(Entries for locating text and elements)
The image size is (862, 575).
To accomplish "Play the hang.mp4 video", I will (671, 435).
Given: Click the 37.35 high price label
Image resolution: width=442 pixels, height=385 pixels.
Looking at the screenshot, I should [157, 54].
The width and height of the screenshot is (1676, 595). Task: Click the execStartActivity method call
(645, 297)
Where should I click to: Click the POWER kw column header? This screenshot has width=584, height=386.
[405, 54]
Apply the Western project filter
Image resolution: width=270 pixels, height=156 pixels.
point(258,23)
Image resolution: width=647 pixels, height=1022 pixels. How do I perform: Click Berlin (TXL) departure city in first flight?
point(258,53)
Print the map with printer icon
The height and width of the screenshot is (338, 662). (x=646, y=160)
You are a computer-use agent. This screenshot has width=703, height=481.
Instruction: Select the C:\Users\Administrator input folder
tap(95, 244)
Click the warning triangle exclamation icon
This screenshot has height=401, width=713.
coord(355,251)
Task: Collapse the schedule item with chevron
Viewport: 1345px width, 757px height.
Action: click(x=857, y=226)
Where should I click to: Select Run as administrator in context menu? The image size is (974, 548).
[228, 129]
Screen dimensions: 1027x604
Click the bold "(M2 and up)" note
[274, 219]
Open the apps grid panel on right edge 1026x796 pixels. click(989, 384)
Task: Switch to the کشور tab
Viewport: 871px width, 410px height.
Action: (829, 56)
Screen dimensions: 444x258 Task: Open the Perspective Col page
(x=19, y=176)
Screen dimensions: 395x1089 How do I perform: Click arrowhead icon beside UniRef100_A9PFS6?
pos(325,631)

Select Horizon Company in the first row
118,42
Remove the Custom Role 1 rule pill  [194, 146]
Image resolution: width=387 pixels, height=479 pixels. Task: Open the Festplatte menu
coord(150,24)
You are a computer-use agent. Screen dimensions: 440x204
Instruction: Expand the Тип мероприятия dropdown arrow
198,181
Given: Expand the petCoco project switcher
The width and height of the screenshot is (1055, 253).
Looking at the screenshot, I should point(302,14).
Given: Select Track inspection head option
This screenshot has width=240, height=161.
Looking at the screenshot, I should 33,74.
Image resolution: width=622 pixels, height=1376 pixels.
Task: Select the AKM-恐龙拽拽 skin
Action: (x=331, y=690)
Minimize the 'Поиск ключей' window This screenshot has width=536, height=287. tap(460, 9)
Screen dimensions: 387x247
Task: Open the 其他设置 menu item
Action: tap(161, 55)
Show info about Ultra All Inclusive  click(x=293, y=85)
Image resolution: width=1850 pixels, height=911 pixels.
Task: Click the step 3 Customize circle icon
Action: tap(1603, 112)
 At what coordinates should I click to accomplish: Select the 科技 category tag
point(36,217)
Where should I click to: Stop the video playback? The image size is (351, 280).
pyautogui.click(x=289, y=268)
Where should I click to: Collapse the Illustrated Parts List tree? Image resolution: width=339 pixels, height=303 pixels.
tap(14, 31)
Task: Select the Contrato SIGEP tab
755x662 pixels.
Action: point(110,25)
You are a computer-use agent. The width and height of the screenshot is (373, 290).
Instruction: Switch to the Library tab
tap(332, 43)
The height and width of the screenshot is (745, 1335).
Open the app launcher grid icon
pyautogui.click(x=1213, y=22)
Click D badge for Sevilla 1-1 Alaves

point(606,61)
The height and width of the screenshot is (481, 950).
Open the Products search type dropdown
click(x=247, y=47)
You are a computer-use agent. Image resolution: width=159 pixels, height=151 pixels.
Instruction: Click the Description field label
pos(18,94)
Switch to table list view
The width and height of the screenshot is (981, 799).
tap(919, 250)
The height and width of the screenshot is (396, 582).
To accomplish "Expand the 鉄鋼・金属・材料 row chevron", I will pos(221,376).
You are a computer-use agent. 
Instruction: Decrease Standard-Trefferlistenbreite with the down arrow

What to produce: Could you return every line of the rows above as a JSON list of strings, one string per line, with blank lines omitted?

Task output:
[
  "The image size is (862, 575).",
  "To accomplish \"Play the hang.mp4 video\", I will (671, 435).",
  "Given: Click the 37.35 high price label",
  "Image resolution: width=442 pixels, height=385 pixels.",
  "Looking at the screenshot, I should [157, 54].",
  "The width and height of the screenshot is (1676, 595). Task: Click the execStartActivity method call",
  "(645, 297)",
  "Where should I click to: Click the POWER kw column header? This screenshot has width=584, height=386.",
  "[405, 54]",
  "Apply the Western project filter",
  "Image resolution: width=270 pixels, height=156 pixels.",
  "point(258,23)",
  "Image resolution: width=647 pixels, height=1022 pixels. How do I perform: Click Berlin (TXL) departure city in first flight?",
  "point(258,53)",
  "Print the map with printer icon",
  "The height and width of the screenshot is (338, 662). (x=646, y=160)",
  "You are a computer-use agent. This screenshot has width=703, height=481.",
  "Instruction: Select the C:\\Users\\Administrator input folder",
  "tap(95, 244)",
  "Click the warning triangle exclamation icon",
  "This screenshot has height=401, width=713.",
  "coord(355,251)",
  "Task: Collapse the schedule item with chevron",
  "Viewport: 1345px width, 757px height.",
  "Action: click(x=857, y=226)",
  "Where should I click to: Select Run as administrator in context menu? The image size is (974, 548).",
  "[228, 129]",
  "Screen dimensions: 1027x604",
  "Click the bold \"(M2 and up)\" note",
  "[274, 219]",
  "Open the apps grid panel on right edge 1026x796 pixels. click(989, 384)",
  "Task: Switch to the کشور tab",
  "Viewport: 871px width, 410px height.",
  "Action: (829, 56)",
  "Screen dimensions: 444x258 Task: Open the Perspective Col page",
  "(x=19, y=176)",
  "Screen dimensions: 395x1089 How do I perform: Click arrowhead icon beside UniRef100_A9PFS6?",
  "pos(325,631)",
  "Select Horizon Company in the first row",
  "118,42",
  "Remove the Custom Role 1 rule pill  [194, 146]",
  "Image resolution: width=387 pixels, height=479 pixels. Task: Open the Festplatte menu",
  "coord(150,24)",
  "You are a computer-use agent. Screen dimensions: 440x204",
  "Instruction: Expand the Тип мероприятия dropdown arrow",
  "198,181",
  "Given: Expand the petCoco project switcher",
  "The width and height of the screenshot is (1055, 253).",
  "Looking at the screenshot, I should point(302,14).",
  "Given: Select Track inspection head option",
  "This screenshot has width=240, height=161.",
  "Looking at the screenshot, I should 33,74.",
  "Image resolution: width=622 pixels, height=1376 pixels.",
  "Task: Select the AKM-恐龙拽拽 skin",
  "Action: (x=331, y=690)",
  "Minimize the 'Поиск ключей' window This screenshot has width=536, height=287. tap(460, 9)",
  "Screen dimensions: 387x247",
  "Task: Open the 其他设置 menu item",
  "Action: tap(161, 55)",
  "Show info about Ultra All Inclusive  click(x=293, y=85)",
  "Image resolution: width=1850 pixels, height=911 pixels.",
  "Task: Click the step 3 Customize circle icon",
  "Action: tap(1603, 112)",
  " At what coordinates should I click to accomplish: Select the 科技 category tag",
  "point(36,217)",
  "Where should I click to: Stop the video playback? The image size is (351, 280).",
  "pyautogui.click(x=289, y=268)",
  "Where should I click to: Collapse the Illustrated Parts List tree? Image resolution: width=339 pixels, height=303 pixels.",
  "tap(14, 31)",
  "Task: Select the Contrato SIGEP tab",
  "755x662 pixels.",
  "Action: point(110,25)",
  "You are a computer-use agent. The width and height of the screenshot is (373, 290).",
  "Instruction: Switch to the Library tab",
  "tap(332, 43)",
  "The height and width of the screenshot is (745, 1335).",
  "Open the app launcher grid icon",
  "pyautogui.click(x=1213, y=22)",
  "Click D badge for Sevilla 1-1 Alaves",
  "point(606,61)",
  "The height and width of the screenshot is (481, 950).",
  "Open the Products search type dropdown",
  "click(x=247, y=47)",
  "You are a computer-use agent. Image resolution: width=159 pixels, height=151 pixels.",
  "Instruction: Click the Description field label",
  "pos(18,94)",
  "Switch to table list view",
  "The width and height of the screenshot is (981, 799).",
  "tap(919, 250)",
  "The height and width of the screenshot is (396, 582).",
  "To accomplish \"Expand the 鉄鋼・金属・材料 row chevron\", I will pos(221,376).",
  "You are a computer-use agent. ",
  "Instruction: Decrease Standard-Trefferlistenbreite with the down arrow"
]